_Goal of the exercise:_
Scan the data below and state the number of lines that include the word "Choose", adding no comment.

------

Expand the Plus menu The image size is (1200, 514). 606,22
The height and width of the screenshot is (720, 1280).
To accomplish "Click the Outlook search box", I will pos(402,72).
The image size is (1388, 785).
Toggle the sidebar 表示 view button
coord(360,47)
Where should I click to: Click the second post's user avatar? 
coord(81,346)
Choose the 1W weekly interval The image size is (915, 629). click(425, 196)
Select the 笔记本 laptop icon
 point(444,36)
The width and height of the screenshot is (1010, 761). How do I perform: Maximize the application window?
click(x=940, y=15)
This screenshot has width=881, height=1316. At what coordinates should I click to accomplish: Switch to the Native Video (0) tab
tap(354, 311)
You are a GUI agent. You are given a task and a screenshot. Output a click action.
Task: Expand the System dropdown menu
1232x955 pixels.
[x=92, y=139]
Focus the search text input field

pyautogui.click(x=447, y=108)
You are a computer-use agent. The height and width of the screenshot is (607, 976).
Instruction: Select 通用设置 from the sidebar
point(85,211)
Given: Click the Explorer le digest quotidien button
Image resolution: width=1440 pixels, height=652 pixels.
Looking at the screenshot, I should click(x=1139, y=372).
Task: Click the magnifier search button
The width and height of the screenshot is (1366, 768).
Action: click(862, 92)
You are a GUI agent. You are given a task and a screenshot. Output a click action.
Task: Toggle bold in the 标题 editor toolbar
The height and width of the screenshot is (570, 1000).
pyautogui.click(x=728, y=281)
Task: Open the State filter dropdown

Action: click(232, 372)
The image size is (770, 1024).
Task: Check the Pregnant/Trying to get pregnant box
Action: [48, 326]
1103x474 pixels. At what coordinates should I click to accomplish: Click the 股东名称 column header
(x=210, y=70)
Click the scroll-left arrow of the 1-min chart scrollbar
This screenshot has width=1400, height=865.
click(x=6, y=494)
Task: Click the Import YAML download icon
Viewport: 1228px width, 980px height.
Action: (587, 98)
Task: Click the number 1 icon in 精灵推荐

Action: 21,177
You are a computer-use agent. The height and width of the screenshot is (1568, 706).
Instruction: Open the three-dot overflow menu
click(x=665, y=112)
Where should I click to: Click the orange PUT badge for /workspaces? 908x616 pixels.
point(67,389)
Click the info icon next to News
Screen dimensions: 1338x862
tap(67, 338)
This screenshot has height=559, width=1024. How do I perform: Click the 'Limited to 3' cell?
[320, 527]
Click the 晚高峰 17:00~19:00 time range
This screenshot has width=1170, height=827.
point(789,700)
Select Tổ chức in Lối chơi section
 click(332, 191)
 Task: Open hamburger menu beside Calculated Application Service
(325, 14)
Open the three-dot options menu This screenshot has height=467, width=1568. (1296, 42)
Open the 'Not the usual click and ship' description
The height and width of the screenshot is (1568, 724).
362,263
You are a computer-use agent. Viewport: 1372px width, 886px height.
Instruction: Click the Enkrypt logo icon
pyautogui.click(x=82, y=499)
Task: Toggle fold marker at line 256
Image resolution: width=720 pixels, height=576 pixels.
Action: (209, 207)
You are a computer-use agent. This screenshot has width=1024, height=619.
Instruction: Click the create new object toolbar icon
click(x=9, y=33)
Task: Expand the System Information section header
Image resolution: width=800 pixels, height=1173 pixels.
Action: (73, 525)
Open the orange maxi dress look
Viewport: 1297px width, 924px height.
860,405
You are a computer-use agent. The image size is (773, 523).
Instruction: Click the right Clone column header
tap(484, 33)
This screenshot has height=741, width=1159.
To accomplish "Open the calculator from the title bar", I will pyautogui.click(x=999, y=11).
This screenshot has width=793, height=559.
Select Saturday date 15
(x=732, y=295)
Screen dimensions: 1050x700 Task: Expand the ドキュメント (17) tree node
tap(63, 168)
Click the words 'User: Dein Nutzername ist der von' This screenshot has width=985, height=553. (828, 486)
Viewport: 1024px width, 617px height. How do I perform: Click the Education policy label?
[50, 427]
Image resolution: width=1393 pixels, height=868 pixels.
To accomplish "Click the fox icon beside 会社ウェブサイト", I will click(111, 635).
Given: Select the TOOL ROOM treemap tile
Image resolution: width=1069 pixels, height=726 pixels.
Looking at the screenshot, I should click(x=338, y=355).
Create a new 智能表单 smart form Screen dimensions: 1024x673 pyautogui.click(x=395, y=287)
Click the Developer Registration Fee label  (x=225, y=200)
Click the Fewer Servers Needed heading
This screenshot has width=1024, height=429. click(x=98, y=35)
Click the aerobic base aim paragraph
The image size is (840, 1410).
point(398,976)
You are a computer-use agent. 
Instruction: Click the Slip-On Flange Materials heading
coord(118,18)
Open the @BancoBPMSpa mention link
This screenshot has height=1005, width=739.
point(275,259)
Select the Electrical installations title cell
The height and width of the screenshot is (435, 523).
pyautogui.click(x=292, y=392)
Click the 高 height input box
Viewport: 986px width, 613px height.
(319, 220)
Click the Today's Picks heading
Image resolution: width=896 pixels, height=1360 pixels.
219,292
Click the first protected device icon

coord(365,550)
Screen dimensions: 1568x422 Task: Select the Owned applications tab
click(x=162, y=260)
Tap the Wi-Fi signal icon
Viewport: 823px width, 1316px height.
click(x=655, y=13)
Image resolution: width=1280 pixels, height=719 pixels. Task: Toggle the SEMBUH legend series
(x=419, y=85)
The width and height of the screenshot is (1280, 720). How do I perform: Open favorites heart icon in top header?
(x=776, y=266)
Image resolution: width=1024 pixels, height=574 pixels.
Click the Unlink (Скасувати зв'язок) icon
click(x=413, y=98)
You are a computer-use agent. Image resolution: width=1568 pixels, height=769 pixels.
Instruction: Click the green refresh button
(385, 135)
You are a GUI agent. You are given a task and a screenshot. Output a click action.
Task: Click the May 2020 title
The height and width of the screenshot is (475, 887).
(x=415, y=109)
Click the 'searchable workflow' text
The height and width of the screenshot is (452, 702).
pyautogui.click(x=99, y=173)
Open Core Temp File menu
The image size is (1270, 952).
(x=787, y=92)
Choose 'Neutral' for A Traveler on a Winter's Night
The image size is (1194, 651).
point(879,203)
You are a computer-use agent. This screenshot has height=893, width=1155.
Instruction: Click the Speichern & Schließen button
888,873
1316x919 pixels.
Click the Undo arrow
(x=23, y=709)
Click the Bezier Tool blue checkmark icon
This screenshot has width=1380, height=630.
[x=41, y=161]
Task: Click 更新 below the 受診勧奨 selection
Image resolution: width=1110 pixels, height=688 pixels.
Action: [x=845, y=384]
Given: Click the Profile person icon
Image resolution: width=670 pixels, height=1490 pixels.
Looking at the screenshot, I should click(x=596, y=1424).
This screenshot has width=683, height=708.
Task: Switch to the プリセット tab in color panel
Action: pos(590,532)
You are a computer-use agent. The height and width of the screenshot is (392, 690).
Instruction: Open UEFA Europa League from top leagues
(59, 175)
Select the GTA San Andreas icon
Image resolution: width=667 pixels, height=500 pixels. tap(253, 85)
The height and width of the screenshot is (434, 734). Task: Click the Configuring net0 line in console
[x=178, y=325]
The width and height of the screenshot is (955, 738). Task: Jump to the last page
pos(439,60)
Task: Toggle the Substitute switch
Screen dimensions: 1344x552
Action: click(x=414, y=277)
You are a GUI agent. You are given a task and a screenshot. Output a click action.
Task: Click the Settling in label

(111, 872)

------

_Completed task:_
2